Stored records
= = = = =

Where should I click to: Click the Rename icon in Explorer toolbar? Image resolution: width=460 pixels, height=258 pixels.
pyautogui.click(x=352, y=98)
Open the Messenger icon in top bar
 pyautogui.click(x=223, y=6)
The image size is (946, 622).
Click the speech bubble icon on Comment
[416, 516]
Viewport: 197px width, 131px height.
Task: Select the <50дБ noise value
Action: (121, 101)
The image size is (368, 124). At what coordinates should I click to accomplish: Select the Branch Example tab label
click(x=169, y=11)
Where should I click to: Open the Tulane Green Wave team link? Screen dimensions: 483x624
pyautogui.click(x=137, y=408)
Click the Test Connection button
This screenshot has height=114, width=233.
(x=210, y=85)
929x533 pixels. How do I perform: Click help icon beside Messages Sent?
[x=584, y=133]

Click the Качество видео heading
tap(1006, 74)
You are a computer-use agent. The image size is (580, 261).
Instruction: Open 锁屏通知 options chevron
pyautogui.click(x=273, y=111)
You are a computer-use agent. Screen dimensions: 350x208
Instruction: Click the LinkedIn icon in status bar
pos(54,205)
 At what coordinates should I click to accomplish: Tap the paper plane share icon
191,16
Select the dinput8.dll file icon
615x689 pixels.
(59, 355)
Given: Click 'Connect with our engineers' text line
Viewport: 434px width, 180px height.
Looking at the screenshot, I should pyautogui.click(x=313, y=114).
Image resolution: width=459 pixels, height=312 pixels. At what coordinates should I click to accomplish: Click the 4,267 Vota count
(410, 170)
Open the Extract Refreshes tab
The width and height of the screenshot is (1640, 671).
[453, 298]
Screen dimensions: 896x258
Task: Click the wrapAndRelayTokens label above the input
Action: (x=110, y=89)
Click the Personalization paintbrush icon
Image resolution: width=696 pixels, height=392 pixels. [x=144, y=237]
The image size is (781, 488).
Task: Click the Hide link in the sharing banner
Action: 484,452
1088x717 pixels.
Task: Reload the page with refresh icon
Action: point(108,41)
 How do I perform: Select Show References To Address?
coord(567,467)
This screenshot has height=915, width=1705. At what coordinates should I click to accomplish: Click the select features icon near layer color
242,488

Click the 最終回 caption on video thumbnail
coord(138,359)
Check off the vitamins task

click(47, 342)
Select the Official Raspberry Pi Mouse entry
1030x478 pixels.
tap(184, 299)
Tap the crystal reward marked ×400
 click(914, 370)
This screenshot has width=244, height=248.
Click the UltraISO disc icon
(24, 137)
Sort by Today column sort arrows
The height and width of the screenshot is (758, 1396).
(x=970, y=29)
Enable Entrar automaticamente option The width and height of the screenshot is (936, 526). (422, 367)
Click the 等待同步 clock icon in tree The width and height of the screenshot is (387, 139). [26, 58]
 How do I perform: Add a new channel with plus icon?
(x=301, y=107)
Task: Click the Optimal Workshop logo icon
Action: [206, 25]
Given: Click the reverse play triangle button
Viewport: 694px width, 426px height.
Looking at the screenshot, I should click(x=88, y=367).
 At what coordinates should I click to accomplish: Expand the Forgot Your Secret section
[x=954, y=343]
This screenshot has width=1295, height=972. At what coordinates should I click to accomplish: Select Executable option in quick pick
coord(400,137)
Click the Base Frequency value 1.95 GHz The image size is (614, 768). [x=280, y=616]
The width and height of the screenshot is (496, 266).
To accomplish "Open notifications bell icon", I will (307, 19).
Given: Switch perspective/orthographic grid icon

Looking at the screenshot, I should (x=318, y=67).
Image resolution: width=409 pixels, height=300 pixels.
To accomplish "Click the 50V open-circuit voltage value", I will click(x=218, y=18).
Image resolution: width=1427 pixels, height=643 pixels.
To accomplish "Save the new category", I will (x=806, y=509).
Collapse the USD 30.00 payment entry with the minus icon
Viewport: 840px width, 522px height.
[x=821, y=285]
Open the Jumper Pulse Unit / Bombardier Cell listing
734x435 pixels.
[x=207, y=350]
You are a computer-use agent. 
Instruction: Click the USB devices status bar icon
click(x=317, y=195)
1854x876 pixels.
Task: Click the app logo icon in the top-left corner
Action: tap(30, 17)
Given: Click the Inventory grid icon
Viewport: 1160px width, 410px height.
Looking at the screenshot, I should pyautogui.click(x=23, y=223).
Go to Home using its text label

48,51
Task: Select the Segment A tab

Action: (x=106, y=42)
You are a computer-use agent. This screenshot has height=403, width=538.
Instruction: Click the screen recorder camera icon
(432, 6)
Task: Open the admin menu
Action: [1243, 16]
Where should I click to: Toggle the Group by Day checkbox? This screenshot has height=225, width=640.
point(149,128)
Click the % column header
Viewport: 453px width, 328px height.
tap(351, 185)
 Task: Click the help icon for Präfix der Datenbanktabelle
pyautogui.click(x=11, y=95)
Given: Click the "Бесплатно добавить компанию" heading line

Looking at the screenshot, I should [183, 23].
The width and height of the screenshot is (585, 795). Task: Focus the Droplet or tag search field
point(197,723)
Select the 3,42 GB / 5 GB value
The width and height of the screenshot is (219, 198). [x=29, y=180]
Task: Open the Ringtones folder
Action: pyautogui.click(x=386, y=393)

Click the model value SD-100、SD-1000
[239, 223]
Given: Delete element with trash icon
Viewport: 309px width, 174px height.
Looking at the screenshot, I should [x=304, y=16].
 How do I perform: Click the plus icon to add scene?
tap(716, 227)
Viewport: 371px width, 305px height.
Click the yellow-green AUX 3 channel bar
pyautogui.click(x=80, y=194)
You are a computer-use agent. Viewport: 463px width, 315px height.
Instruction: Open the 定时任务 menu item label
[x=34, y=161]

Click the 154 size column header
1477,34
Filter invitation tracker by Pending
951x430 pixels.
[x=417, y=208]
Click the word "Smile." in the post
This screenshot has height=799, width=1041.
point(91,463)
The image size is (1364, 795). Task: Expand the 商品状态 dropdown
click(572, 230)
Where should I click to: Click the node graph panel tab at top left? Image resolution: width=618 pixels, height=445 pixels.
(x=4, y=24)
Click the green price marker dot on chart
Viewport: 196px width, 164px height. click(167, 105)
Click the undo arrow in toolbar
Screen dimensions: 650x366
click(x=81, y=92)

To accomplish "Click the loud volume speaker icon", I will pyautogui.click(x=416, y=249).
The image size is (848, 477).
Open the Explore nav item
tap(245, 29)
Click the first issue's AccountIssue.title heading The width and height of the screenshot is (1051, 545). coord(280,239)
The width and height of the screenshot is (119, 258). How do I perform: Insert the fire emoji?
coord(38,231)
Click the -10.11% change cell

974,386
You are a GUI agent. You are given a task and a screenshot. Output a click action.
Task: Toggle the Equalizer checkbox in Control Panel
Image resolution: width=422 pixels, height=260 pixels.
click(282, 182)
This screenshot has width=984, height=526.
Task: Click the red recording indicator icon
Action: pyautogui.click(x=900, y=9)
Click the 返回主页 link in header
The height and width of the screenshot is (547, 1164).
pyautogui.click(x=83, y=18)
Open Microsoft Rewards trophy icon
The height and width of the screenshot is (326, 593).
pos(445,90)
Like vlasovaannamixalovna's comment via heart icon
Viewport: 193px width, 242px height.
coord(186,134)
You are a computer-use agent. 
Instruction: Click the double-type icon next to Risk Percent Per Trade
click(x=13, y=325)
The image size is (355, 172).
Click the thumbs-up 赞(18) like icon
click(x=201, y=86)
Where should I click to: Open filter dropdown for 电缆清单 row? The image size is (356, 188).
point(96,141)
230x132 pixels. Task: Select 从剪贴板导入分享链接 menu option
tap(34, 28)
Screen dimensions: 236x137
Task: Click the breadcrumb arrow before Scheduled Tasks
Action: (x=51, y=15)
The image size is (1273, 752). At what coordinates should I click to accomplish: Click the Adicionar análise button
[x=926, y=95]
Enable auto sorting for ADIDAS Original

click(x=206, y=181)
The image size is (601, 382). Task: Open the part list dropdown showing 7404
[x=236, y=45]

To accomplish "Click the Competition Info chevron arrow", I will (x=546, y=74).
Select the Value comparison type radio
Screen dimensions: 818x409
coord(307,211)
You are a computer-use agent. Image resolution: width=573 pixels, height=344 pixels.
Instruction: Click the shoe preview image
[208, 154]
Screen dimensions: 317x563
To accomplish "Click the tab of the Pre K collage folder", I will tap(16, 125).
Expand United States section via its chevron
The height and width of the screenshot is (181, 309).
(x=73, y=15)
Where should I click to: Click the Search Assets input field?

= = = = =

What you have to do ▸ Lines in the data that hold "agent" must be located and copied.

Result ▸
You are a computer-use agent. The image size is (580, 261).
You are a computer-use agent. Screen dimensions: 350x208
You are a computer-use agent. 
You are a computer-use agent. This screenshot has height=403, width=538.
You are a computer-use agent. Viewport: 463px width, 315px height.
You are a GUI agent. You are given a task and a screenshot. Output a click action.
You are a computer-use agent. 
You are a computer-use agent. Image resolution: width=573 pixels, height=344 pixels.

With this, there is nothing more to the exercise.